→ Exercise: Give back the entries verbatim.
+++ Source data
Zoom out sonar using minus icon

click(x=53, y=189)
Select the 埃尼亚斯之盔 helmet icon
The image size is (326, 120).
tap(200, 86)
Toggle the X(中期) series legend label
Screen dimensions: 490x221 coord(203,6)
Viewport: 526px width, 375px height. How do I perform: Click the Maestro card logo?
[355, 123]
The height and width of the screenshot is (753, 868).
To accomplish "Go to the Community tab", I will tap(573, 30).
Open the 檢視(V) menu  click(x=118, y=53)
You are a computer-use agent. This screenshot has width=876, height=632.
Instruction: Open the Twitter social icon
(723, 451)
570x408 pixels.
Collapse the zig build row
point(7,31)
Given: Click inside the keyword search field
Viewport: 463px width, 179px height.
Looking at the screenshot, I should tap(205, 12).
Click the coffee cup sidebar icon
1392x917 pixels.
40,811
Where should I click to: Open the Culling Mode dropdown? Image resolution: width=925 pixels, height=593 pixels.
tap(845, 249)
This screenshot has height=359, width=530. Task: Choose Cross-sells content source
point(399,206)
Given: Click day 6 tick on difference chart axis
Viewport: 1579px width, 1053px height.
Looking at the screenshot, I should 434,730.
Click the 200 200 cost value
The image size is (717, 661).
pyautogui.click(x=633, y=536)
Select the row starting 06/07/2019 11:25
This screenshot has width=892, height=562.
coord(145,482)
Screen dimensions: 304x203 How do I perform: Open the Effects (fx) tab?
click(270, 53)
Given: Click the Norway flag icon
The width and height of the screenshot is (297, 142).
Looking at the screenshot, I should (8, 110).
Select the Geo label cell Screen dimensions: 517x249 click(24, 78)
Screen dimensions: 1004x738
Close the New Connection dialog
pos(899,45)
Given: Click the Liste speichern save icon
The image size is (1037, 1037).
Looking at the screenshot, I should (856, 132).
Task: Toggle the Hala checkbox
++++++
→ Your solution:
Zoom out sonar using minus icon

click(x=53, y=189)
Select the 埃尼亚斯之盔 helmet icon
The image size is (326, 120).
tap(200, 86)
Toggle the X(中期) series legend label
Screen dimensions: 490x221 coord(203,6)
Viewport: 526px width, 375px height. How do I perform: Click the Maestro card logo?
[355, 123]
The height and width of the screenshot is (753, 868).
To accomplish "Go to the Community tab", I will tap(573, 30).
Open the 檢視(V) menu  click(x=118, y=53)
You are a computer-use agent. This screenshot has width=876, height=632.
Instruction: Open the Twitter social icon
(723, 451)
570x408 pixels.
Collapse the zig build row
point(7,31)
Given: Click inside the keyword search field
Viewport: 463px width, 179px height.
Looking at the screenshot, I should tap(205, 12).
Click the coffee cup sidebar icon
1392x917 pixels.
40,811
Where should I click to: Open the Culling Mode dropdown? Image resolution: width=925 pixels, height=593 pixels.
tap(845, 249)
This screenshot has height=359, width=530. Task: Choose Cross-sells content source
point(399,206)
Given: Click day 6 tick on difference chart axis
Viewport: 1579px width, 1053px height.
Looking at the screenshot, I should 434,730.
Click the 200 200 cost value
The image size is (717, 661).
pyautogui.click(x=633, y=536)
Select the row starting 06/07/2019 11:25
This screenshot has width=892, height=562.
coord(145,482)
Screen dimensions: 304x203 How do I perform: Open the Effects (fx) tab?
click(270, 53)
Given: Click the Norway flag icon
The width and height of the screenshot is (297, 142).
Looking at the screenshot, I should (8, 110).
Select the Geo label cell Screen dimensions: 517x249 click(24, 78)
Screen dimensions: 1004x738
Close the New Connection dialog
pos(899,45)
Given: Click the Liste speichern save icon
The image size is (1037, 1037).
Looking at the screenshot, I should (856, 132).
Task: Toggle the Hala checkbox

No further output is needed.